生物谷:来自中国科学院上海生命科学研究院/上海第二医科大学健康科学中心,上海交通大学医学院,瑞金医院医学遗传学重点实验
室(State Key Laboratory of Medical Genomics),上海模式生物研究中心(Shanghai Research Center for Model Organisms)的研究人员在之前研究的基础上进一步报道了palladin缺失(Palld–/–)的小鼠胚胎在死亡之前有严重的贫血表型,从而提出palladin对于定向型红系造血(definitive erythropoiesis)、骨髓红系造血岛(erythroblastic islands,EI)的形成,尤其是胚胎肝脏巨噬细胞的正常功能意义重大。这一研究成果公布在Blood杂志上。
这一研究由健康科学研究所王铸钢教授领导的遗传工程实验室完成,王铸钢教授毕业于新疆医学院医学系,1995年于美国Memorial Sloan-Kettering Cancer Center 做博士后研究,1999年从美国回国,被聘为教育部“长江学者奖励计划”特聘教授。
回国工作后,他成功地建立了大规模、高效的小鼠转基因和基因剔除技术平台,并将之带入产业化发展的轨道。共研制出80余种转基因和基因剔除小鼠模型,在国际上首次以转基因动物证明了AML1-MTG16、NUP98-PMX1在小鼠造血组织中的特异性表达可引致转基因小鼠发生类似人类白血病的表型;在国际上首次发现PLAG1基因的高表达在唾液腺肿瘤发病中的作用;在国际上首次阐明了Rig-I、Rig-K和HCCS1等新基因在造血细胞发生、细胞增殖调控及胚胎发育中的重要作用。
近期其实验室获得了“中国05-06生命科技年度优秀论文评选”活动的二等奖。
原始出处:
Blood, 1 August 2007, Vol. 110, No. 3, pp. 870-876.

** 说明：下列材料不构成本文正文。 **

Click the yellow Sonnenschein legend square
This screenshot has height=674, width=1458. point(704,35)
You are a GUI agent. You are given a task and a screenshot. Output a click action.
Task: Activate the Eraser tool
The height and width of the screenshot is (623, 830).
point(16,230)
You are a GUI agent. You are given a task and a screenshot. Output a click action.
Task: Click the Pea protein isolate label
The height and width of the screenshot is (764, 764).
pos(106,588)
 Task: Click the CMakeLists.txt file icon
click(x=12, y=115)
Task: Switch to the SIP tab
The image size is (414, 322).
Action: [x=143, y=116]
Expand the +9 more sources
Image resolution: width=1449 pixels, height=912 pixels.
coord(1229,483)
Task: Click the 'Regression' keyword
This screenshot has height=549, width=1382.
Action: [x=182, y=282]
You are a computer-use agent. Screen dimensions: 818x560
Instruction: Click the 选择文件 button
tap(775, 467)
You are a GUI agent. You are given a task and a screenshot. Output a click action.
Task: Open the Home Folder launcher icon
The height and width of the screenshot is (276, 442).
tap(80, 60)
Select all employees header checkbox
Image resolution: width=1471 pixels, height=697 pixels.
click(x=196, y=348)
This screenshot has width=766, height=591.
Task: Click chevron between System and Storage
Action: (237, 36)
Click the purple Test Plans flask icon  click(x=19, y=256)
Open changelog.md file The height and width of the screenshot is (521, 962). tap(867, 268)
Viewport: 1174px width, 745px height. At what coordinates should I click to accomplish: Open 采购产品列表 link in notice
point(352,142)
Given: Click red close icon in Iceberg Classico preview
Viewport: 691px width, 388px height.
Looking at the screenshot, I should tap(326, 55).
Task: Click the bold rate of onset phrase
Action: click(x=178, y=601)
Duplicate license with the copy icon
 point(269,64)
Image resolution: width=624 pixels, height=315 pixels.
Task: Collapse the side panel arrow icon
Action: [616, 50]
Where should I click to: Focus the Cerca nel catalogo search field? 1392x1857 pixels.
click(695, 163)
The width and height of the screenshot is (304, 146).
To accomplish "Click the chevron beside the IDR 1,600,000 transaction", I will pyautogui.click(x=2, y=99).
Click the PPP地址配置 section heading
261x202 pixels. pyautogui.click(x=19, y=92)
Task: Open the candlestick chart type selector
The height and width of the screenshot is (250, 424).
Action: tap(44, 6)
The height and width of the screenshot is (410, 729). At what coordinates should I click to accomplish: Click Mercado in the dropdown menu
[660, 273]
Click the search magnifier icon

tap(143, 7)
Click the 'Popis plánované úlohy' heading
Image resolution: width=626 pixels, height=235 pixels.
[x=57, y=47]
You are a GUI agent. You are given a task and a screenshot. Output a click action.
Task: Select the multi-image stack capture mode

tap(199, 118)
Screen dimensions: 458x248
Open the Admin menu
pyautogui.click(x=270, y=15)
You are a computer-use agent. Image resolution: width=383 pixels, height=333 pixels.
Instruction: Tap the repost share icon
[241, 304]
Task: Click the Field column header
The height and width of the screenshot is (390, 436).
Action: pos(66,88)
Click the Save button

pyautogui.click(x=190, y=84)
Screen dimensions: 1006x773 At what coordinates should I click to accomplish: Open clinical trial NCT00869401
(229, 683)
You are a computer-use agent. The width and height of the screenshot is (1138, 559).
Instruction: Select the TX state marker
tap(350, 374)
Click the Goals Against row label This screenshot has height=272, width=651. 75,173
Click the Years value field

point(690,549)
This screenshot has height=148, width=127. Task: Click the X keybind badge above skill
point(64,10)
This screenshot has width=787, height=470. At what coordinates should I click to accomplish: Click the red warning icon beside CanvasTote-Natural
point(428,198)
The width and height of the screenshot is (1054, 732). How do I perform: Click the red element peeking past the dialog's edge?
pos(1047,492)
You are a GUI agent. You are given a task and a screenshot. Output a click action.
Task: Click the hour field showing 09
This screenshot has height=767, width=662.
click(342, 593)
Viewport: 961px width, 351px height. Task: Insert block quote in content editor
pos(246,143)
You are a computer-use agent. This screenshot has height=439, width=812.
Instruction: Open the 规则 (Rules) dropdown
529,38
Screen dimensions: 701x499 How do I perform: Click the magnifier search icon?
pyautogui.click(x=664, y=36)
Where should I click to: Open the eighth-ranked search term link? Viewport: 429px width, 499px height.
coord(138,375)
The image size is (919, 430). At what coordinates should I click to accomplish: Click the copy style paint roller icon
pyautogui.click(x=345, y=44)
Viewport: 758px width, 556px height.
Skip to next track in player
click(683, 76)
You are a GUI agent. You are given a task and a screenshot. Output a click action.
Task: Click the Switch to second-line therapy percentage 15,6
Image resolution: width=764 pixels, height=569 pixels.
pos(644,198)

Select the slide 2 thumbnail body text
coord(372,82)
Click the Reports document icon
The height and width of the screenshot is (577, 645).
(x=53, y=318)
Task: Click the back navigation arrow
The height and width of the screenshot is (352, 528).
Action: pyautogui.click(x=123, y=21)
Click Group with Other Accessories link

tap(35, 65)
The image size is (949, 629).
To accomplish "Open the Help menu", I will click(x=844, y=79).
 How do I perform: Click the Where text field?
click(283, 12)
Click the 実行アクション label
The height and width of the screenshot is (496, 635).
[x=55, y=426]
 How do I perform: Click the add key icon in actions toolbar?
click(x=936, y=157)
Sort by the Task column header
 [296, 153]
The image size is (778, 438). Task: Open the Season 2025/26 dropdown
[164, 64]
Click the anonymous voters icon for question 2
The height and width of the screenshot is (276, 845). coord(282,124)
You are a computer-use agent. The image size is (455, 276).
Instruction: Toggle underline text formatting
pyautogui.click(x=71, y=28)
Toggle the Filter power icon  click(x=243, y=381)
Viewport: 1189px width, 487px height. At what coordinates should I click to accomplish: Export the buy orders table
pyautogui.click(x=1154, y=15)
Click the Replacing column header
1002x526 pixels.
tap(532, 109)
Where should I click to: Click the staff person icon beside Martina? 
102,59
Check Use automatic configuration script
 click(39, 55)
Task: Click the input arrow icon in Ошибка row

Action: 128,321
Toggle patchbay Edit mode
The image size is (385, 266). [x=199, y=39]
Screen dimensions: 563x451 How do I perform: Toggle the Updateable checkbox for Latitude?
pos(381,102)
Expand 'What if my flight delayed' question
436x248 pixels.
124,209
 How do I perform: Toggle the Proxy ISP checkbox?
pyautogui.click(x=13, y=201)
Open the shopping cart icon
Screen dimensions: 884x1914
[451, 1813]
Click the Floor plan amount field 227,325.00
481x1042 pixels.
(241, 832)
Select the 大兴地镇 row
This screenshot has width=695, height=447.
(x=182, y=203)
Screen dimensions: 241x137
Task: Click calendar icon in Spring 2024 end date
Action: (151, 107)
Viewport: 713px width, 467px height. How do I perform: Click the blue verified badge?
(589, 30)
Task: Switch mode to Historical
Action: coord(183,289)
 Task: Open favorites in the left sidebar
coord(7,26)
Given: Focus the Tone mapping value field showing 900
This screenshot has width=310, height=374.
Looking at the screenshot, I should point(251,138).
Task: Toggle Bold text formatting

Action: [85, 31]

Prepublished online as a Blood First Edition Paper on April 12, 2007; DOI 10.1182/blood-2007-01-068528.
HEMATOPOIESIS
Disruption of palladin leads to defects in definitive erythropoiesis by interfering with erythroblastic island formation in mouse fetal liver
Xue-Song Liu1,2, Xi-Hua Li1, Yi Wang1, Run-Zhe Shu1,2, Long Wang1,3,4, Shun-Yuan Lu1,3,4, Hui Kong4, Yue-E Jin1, Li-Jun Zhang1, Jian Fei4, Sai-Juan Chen3, Zhu Chen3, Ming-Min Gu1, Zhen-Yu Lu1, and Zhu-Gang Wang1,3,4
1 Laboratory of Genetic Engineering, Department of Medical Genetics, Institute of Health Sciences, Shanghai Institutes for Biological Sciences of Chinese Academy of Sciences, and Shanghai Jiao Tong University School of Medicine, Shanghai; 2 Graduate School of Chinese Academy of Sciences, Shanghai; 3 State Key Laboratory of Medical Genomics, Rui-jin Hospital, Shanghai Jiao Tong University School of Medicine, Shanghai; and 4 Shanghai Research Center for Model Organisms, Shanghai, People's Republic of China
Palladin was originally found up-regulated with NB4 cell differentiation induced by all-trans retinoic acid. Disruption of palladin results in neural tube closure defects, liver herniation, and embryonic lethality. Here we further report that Palld–/– embryos exhibit a significant defect in erythropoiesis characterized by a dramatic reduction in definitive erythrocytes derived from fetal liver but not primitive erythrocytes from yolk sac. The reduction of erythrocytes is accompanied by increased apoptosis of erythroblasts and partial blockage of erythroid differentiation. However, colony-forming assay shows no differences between wild-type (wt) and mutant fetal liver or yolk sac in the number and size of colonies tested. In addition, Palld–/– fetal liver cells can reconstitute hematopoiesis in lethally irradiated mice. These data strongly suggest that deficient erythropoiesis in Palld–/– fetal liver is mainly due to a compromised erythropoietic microenvironment. As expected, erythroblastic island in Palld–/– fetal liver was found disorganized. Palld–/– fetal liver cells fail to form erythroblastic island in vitro. Interestingly, wt macrophages can form such units with either wt or mutant erythroblasts, while mutant macrophages lose their ability to bind wt or mutant erythroblasts. These data demonstrate that palladin is crucial for definitive erythropoiesis and erythroblastic island formation and, especially, required for normal function of macrophages in fetal liver.